The initiatives are meant to address a new reality introduced by cloud computing. While cloud services like Office 365 enable Microsoft to add new features seamlessly, not everyone is ready to take advantage of them. That can lead to confusion, and that’s why Microsoft is aiming for greater transparency by making the Office 365 development roadmap public.
“We will provide visibility to planned updates that are in development and in the process of being rolled out to the service, as well as to items that have been launched and are now generally available for all eligible customers,” wrote Office 365 group product manager Jake Zborowski. “The public roadmap will be your best source of truth.”
The roadmap will ostensibly show all the upcoming changes “a few months” before they’re introduced, although in certain cases Microsoft may announce major changes even earlier, noted Zborowski. In some cases, though, they may not announce them at all.
“The public roadmap will provide a great view of many updates and enhancements to the service, but it will not capture every change,” Zborowski’s FAQ adds.
You can view the roadmap here. At the time of writing, there are 13 features described as “launched”, 10 that are said to be “rolling out”, and 35 more that are “in development”. Microsoft also includes a “canceled” category for services that may have been discussed but won’t be implemented.

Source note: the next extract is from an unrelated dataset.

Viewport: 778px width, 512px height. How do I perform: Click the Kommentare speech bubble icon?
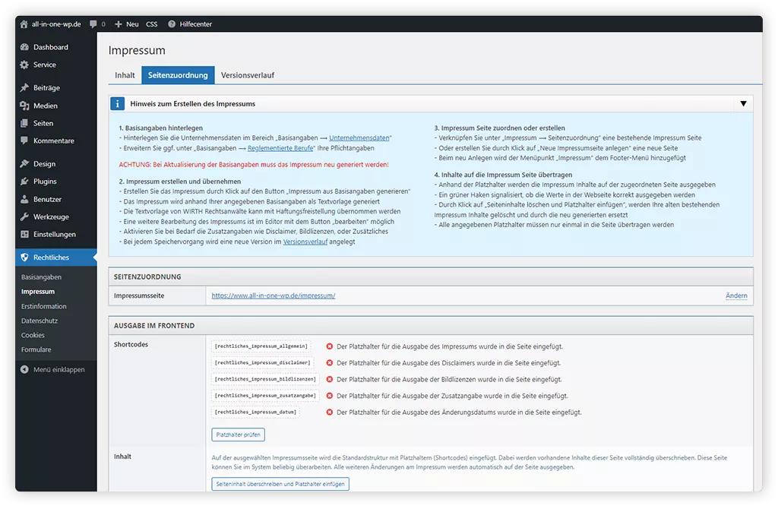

Microsoft also launched First Release, a program that enables people to sign up for early access to new features at least two weeks before customers in the standard release group get them.
The program isn’t all-encompassing at the moment. It applies only to updates to Office 365’s user interface, Exchange Online and SharePoint Online. It also isn’t the same as a beta program because each new feature is intended to be fully supported and tested before being added to the feature list.
Microsoft has also limited customer flexibility by making the First Release program “tenant-wide”, which means enhancements can’t be tested on a small number of users before broad deployment. Features must be activated by an administrator, Which means that everyone in an organization receives updates at the same time.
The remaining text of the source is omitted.